体は背を向けているが、耳はしっかり二人の方を向いている。
「お嬢様が来るまで、私とお話しでもなさいませんか?」
「ええ、ミーシャさんのような美しいお嬢さんとお話できるのは光栄です」
ミーシャは、アランに見えないように腰の当たりで拳を握りしめた。
「アランさんは、もうすぐ鴆の討伐ですね」
「はい」
「危険と聞いています。私……心配で……」
「ははは、ミーシャさんはお優しいですね。大丈夫ですよ。私たちは、日々鍛えていますから……」
「それでも、心配ですわ」
ミーシャは潤んだ瞳をアランに向けた。
「大丈夫です。私を待っている人がいますから、そう簡単にはやられはしませんよ」
「待っている人……」
ミーシャの頬は、真っ赤に染まった。
「でも討伐が終わったら、王都に帰られるのでしょ?」
「はい」
「さっ、寂しいですわ」
おお、思い切った。
「お嬢様は、いつ王都に戻られる予定なのですか?」
「お嬢様が学園に入学する前です。ですので、冬の終わりですわ。その時もアランさんが迎えに来てくださいますか?」
「冬の終わり……」
ここでアランの顔が少し曇った。
「どうかされましたか?」
「いえ……、ちょうどその頃、子供が産まれる時期なので……。いえ、任務というならば、まいりますが……。まいったな。妻に叱られてしまいそうです」
「……子供?」
「ええ。ご存知でしょうが、結婚したばかりでして」
照れたように、アランは頭をかいた。
「結婚……していたんですか?」
「おや、知りませんでしたか?旦那様のご配慮で、お嬢様の護衛は全員既婚者ですよ。万が一にでも未婚のお嬢様に悪い噂がたってはいけませんからね。
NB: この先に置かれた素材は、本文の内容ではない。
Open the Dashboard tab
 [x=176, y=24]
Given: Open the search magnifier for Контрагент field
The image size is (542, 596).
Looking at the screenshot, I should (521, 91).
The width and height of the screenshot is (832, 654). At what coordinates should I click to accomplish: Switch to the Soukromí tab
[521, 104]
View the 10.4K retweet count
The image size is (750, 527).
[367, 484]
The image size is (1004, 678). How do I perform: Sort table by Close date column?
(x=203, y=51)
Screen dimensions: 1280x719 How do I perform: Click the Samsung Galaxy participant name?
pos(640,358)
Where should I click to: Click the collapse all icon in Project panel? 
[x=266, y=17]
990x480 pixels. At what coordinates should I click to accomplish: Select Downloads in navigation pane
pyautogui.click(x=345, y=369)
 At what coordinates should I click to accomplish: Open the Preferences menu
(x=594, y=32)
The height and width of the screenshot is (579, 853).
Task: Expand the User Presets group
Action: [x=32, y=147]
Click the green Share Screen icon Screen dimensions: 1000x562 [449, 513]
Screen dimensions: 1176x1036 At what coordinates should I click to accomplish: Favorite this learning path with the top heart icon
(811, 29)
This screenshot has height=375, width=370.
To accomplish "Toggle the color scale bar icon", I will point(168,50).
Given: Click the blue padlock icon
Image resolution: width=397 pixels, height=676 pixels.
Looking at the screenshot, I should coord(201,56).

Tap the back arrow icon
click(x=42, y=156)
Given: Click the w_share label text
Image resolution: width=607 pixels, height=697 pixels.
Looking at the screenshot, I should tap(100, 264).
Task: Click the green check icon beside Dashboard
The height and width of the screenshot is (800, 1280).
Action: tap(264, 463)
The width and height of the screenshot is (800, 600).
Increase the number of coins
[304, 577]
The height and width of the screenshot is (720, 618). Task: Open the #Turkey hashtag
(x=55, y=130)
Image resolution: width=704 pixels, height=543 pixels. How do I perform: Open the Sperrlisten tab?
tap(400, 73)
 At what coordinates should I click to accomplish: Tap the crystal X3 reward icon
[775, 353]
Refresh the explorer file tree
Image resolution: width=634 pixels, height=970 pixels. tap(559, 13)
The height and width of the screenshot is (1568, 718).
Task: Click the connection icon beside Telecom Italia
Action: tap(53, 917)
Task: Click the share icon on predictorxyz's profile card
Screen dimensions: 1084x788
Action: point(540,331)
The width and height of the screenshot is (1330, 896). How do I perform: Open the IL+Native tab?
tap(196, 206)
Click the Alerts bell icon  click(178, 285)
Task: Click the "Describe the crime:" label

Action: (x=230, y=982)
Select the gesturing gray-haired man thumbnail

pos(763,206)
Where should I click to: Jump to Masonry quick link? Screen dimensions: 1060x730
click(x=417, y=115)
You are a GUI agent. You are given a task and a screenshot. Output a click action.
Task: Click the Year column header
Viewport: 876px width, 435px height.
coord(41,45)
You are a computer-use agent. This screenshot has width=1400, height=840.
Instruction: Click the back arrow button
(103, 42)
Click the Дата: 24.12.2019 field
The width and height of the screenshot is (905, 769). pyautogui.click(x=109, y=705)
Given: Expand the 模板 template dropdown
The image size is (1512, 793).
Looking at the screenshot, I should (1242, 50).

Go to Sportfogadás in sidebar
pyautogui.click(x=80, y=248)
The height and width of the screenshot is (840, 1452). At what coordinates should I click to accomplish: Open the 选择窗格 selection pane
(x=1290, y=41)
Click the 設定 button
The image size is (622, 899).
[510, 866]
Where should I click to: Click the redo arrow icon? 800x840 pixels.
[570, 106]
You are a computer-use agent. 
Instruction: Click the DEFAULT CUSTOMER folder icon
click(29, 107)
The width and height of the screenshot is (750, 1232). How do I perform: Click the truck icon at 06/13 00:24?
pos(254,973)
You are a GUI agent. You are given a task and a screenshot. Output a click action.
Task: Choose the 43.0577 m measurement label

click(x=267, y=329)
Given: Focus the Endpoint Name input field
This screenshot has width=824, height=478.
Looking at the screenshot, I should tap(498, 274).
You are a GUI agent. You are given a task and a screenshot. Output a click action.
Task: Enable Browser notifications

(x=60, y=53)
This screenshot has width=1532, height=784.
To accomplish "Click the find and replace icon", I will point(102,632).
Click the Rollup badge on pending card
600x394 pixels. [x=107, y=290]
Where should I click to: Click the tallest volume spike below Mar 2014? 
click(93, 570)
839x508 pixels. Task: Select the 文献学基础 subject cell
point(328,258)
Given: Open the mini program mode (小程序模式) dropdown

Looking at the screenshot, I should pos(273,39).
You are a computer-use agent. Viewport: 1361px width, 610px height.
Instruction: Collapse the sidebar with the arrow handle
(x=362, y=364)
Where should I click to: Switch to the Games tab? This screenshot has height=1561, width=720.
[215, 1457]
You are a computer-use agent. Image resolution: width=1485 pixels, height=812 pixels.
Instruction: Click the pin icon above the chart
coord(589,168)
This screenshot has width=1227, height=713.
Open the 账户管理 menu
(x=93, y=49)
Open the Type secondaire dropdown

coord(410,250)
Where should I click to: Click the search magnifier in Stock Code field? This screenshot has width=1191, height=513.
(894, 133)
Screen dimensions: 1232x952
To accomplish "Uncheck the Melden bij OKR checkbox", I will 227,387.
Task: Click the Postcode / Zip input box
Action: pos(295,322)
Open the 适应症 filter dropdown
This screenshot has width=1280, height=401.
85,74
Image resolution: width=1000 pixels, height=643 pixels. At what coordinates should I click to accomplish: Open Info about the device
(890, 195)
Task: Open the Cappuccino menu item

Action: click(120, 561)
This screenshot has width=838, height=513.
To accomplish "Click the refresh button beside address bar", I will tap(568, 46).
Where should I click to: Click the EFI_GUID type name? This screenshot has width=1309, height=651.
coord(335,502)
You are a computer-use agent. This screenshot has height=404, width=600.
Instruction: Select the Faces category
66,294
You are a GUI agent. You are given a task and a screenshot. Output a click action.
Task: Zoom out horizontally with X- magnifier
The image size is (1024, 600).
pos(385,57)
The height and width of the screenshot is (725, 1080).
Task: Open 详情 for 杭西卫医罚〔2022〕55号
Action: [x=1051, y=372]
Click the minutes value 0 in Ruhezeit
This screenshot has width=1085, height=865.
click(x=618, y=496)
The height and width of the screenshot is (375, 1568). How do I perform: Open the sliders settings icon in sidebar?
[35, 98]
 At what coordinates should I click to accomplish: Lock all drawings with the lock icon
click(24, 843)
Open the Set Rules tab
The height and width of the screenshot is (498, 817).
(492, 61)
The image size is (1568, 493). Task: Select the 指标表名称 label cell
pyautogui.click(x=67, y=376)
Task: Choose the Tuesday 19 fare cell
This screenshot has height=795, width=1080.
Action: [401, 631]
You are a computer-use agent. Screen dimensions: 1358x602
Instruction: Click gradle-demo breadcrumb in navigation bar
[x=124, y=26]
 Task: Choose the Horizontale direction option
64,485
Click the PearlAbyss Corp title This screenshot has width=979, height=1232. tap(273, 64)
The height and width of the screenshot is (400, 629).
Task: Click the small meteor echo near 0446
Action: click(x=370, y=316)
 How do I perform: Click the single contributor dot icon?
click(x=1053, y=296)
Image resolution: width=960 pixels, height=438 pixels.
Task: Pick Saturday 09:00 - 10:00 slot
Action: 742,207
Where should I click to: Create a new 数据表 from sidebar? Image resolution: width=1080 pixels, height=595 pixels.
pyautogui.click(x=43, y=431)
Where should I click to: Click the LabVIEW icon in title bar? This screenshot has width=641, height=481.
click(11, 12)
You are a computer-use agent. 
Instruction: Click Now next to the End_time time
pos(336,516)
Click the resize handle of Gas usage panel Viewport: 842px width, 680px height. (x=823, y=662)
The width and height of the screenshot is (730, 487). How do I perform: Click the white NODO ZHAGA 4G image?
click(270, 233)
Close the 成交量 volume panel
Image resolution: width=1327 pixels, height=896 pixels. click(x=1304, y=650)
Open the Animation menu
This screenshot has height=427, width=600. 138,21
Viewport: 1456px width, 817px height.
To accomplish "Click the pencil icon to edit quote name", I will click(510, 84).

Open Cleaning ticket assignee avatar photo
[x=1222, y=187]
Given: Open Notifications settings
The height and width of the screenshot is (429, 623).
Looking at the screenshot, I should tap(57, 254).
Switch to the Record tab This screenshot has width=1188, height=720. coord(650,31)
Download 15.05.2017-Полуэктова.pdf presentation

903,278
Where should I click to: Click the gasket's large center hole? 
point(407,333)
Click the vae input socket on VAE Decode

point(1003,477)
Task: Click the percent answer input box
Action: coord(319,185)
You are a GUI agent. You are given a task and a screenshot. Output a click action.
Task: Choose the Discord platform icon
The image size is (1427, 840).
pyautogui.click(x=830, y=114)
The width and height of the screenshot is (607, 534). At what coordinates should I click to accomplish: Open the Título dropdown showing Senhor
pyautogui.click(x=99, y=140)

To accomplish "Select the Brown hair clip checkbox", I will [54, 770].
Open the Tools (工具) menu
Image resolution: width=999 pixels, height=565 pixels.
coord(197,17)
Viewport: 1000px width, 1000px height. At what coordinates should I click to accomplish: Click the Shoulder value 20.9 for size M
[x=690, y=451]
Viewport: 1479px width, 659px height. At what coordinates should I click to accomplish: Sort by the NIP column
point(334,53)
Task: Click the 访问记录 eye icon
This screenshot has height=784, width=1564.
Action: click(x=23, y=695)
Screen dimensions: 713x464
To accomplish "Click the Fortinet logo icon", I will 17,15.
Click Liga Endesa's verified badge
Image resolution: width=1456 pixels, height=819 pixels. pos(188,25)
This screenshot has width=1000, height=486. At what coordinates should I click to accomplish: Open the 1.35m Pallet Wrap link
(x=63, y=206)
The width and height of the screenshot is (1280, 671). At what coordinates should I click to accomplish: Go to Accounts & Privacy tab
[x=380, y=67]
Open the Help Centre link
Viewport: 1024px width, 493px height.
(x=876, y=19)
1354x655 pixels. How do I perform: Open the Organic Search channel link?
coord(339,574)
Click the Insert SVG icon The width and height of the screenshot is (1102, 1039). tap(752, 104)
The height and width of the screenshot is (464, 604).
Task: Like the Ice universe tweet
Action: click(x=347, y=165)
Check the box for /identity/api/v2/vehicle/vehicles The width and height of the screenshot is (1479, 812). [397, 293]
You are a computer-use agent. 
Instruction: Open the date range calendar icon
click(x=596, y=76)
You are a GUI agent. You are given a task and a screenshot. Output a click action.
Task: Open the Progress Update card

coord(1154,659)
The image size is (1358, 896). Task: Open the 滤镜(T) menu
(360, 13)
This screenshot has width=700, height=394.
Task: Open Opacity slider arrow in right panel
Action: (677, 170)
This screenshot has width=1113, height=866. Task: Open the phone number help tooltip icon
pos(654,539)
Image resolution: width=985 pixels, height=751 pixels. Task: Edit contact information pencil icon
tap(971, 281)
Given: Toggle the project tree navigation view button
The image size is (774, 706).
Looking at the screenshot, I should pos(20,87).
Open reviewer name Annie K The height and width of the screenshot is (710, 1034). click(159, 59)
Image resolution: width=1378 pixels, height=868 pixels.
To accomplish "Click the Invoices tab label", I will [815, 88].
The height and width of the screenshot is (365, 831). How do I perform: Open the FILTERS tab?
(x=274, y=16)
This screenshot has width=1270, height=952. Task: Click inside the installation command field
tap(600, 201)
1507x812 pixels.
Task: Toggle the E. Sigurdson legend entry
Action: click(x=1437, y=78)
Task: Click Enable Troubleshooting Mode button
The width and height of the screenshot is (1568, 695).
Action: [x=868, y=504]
私は、妻のおかげでお嬢様の警護に付けたとも言えます」
アランは照れたように笑った。
「そう……だったのです……ね」
限界だわ!
私は二人のところに走り寄った。
「アラン、せっかく来てもらったのだけれど、他に用事が入ってしまったわ。ごめんなさいね、訓練の途中に呼び出して。もう戻っていいわよ」
アランは、少しびっくりした顔をしたが、すぐさままた爽やかな笑顔で頷いた。
「かしこまりました。ではミーシャさんも、これで」
「……はい」
アランは来た時と同じように爽やかな笑顔で去っていった。
「……」
「…………」
「………………」
「……………………」
「……………………さ、お嬢様、雲が厚くなってきました。室内にもどりましょう」
ミーシャは、震える肩を隠して、有能な侍女の仮面をかぶった。
空を見上げると、先程までの晴天はどこへ行ったのか、ミーシャが言う通り厚い雲がかかっていた。
かくして、ミーシャの初恋は告白する前に砕け散ったのだった。